Twenty-eight-day in-hospital mortality prediction for elderly patients with ischemic stroke in the intensive care unit: Interpretable machine learning models.

Abstract

Risk stratification of elderly patients with ischemic stroke (IS) who are admitted to the intensive care unit (ICU) remains a challenging task. This study aims to establish and validate predictive models that are based on novel machine learning (ML) algorithms for 28-day in-hospital mortality in elderly patients with IS who were admitted to the ICU. Data of elderly patients with IS were extracted from the electronic intensive care unit (eICU) Collaborative Research Database (eICU-CRD) records of those elderly patients admitted between 2014 and 2015. All selected participants were randomly divided into two sets: a training set and a validation set in the ratio of 8:2. ML algorithms, such as Naïve Bayes (NB), eXtreme Gradient Boosting (xgboost), and logistic regression (LR), were applied for model construction utilizing 10-fold cross-validation.

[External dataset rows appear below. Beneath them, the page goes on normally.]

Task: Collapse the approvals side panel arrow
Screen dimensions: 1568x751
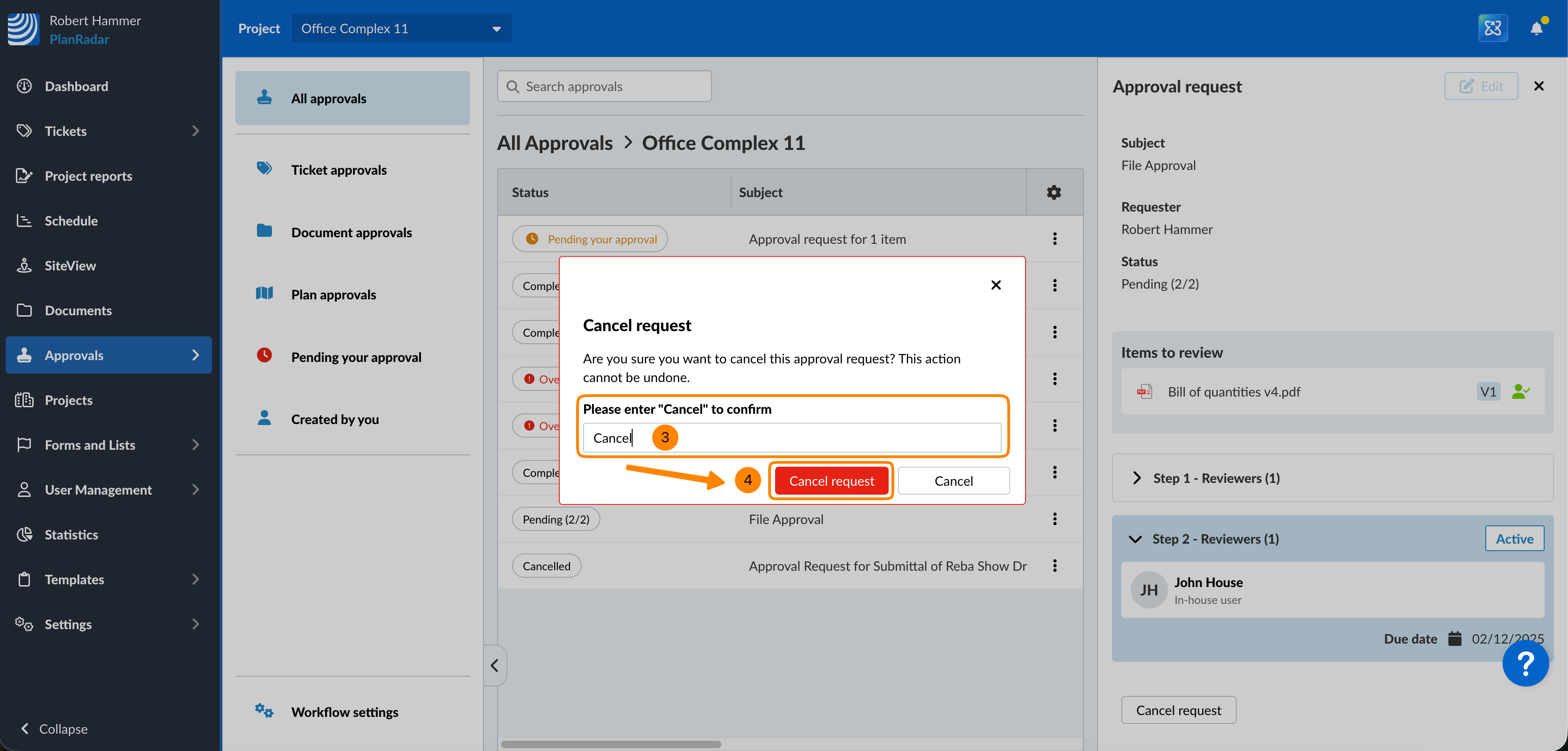Action: pyautogui.click(x=494, y=665)
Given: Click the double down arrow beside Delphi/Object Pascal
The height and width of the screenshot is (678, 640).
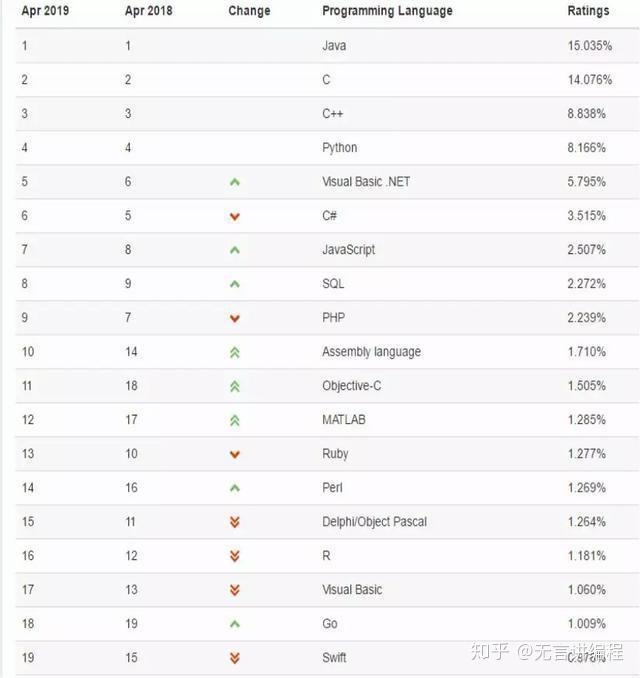Looking at the screenshot, I should coord(235,522).
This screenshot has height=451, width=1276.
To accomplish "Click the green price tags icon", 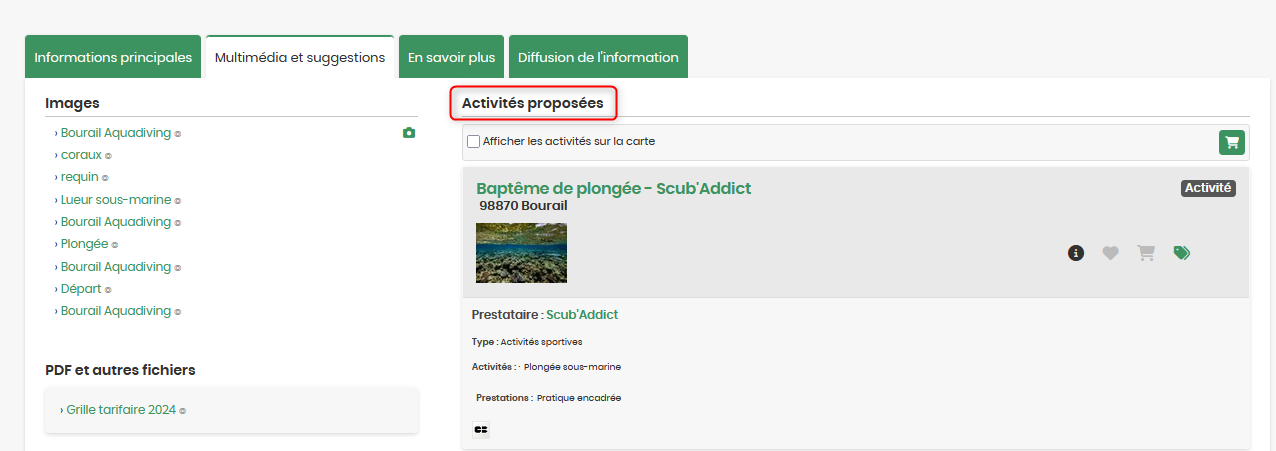I will tap(1182, 253).
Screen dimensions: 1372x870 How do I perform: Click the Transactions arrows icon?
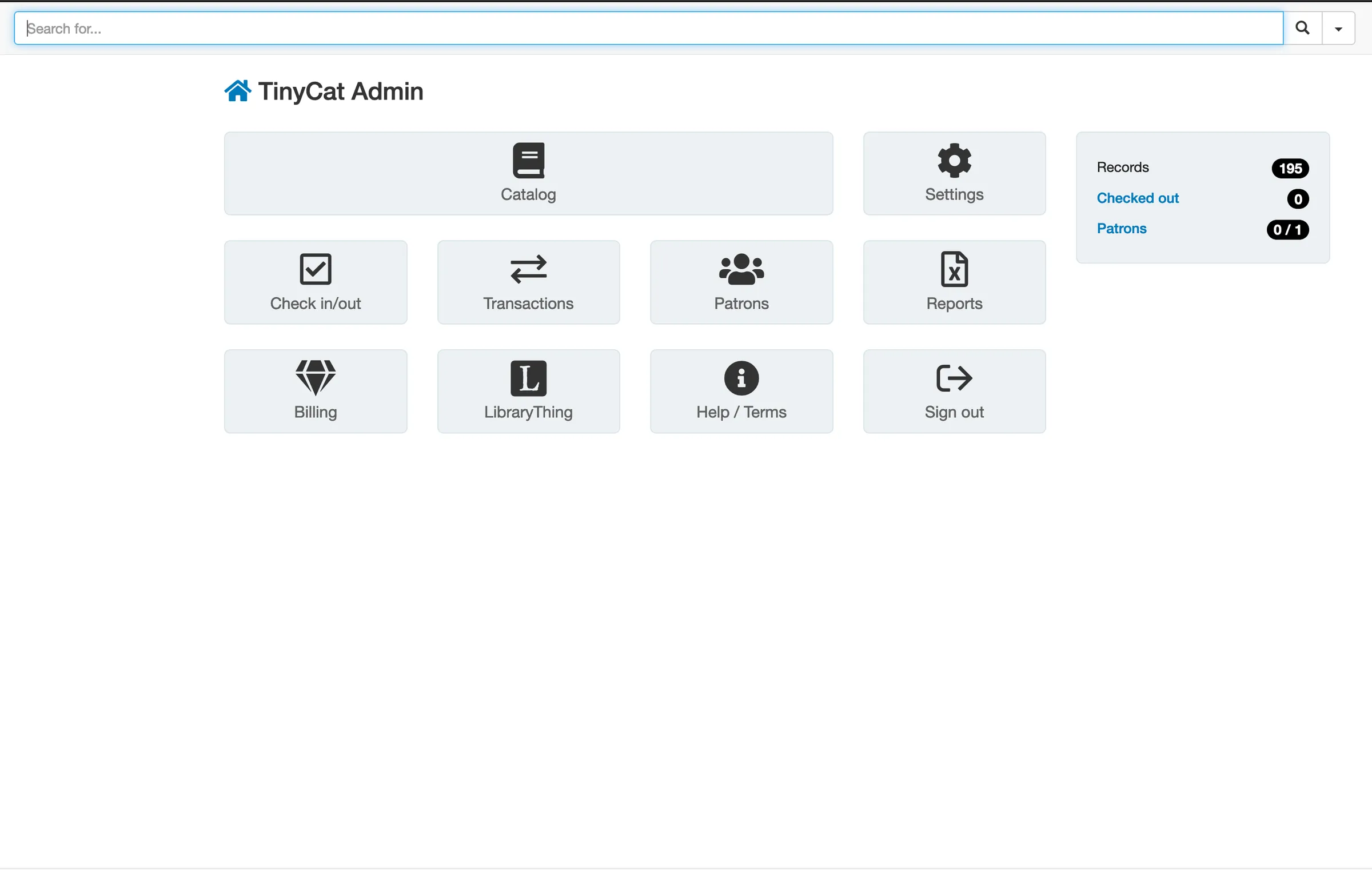[x=528, y=269]
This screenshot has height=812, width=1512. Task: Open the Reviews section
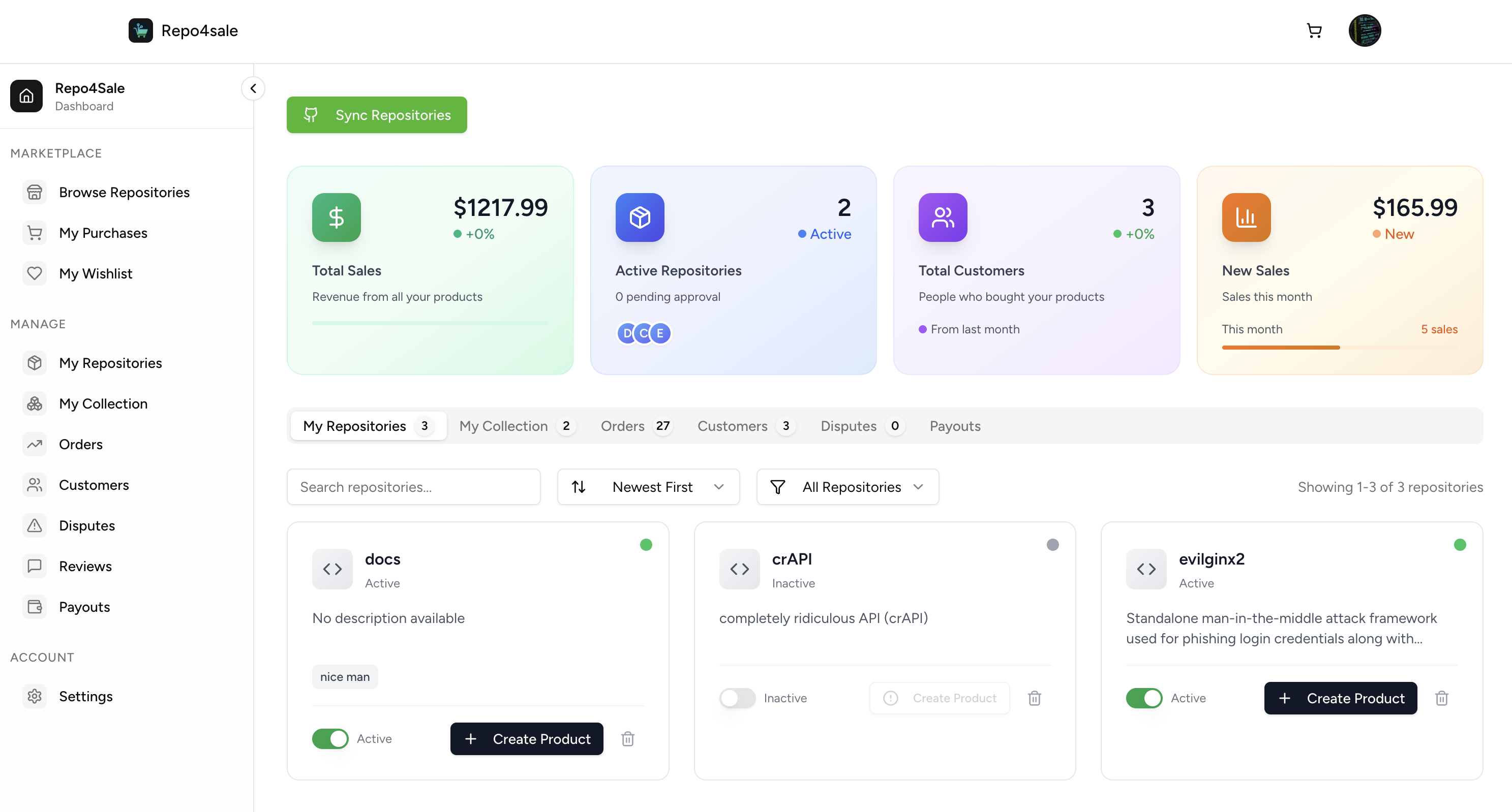point(85,566)
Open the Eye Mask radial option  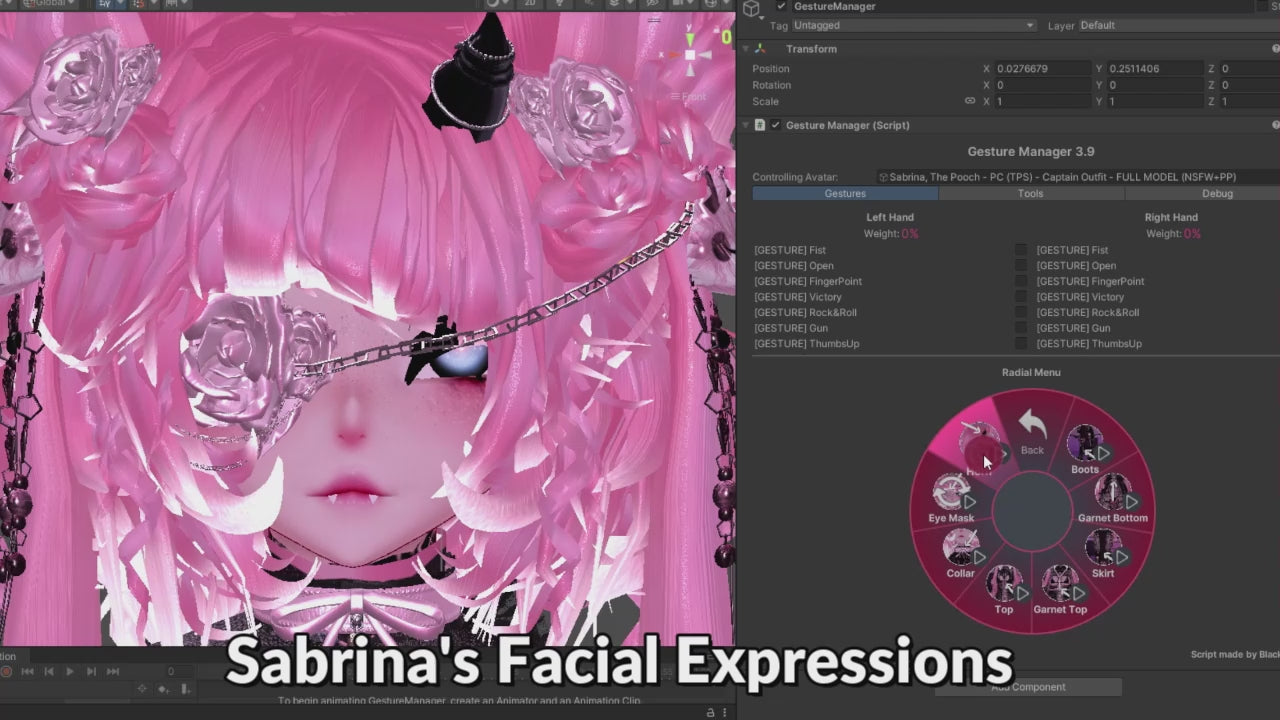pos(951,497)
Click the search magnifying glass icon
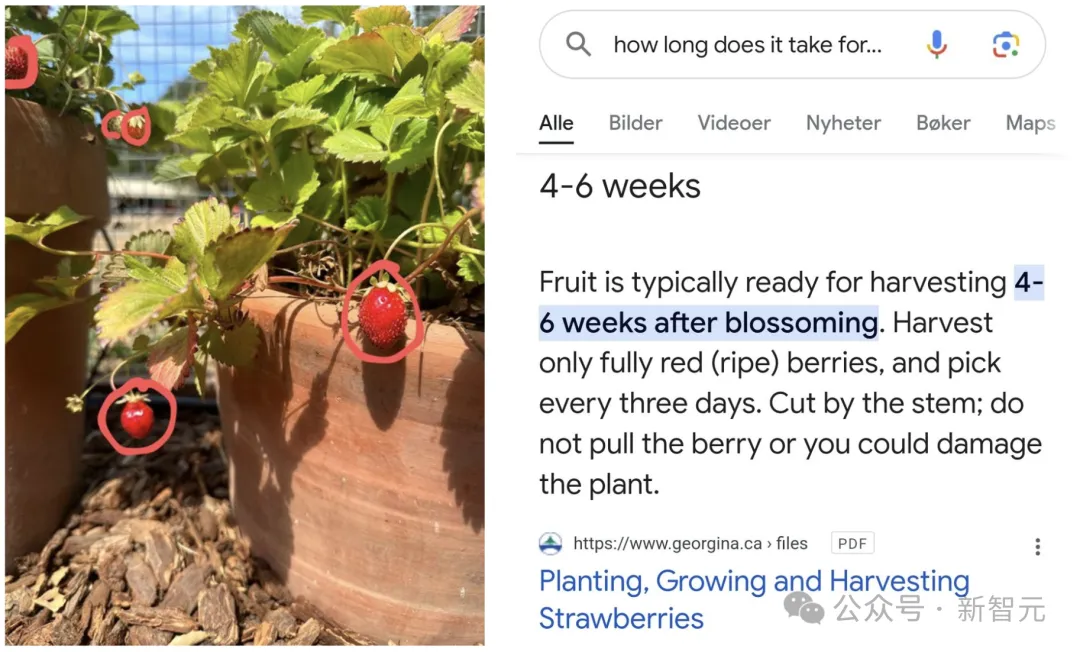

The performance of models was measured by the area under the receiver operating characteristic curve (AUC) analysis and accuracy. The present study uses interpretable ML methods to provide insight into the model's prediction and outcome using the SHapley Additive exPlanations (SHAP) method. As regards the population demographics and clinical characteristics, the analysis in the present study included 1,236 elderly patients with IS in the ICU, of whom 164 (13.3%) died during hospitalization. As regards feature selection, a total of eight features were selected for model construction. In the training set, both the xgboost and NB models showed specificity values of 0.989 and 0.767, respectively. In the internal validation set, the xgboost model identified patients who died with an AUC value of 0.733 better than the LR model which identified patients who died with an AUC value of 0.627 or the NB model 0.672. The xgboost model shows the best predictive performance that predicts mortality in elderly patients with IS in the ICU. By making the ML model explainable, physicians would be able to understand better the reasoning behind the outcome.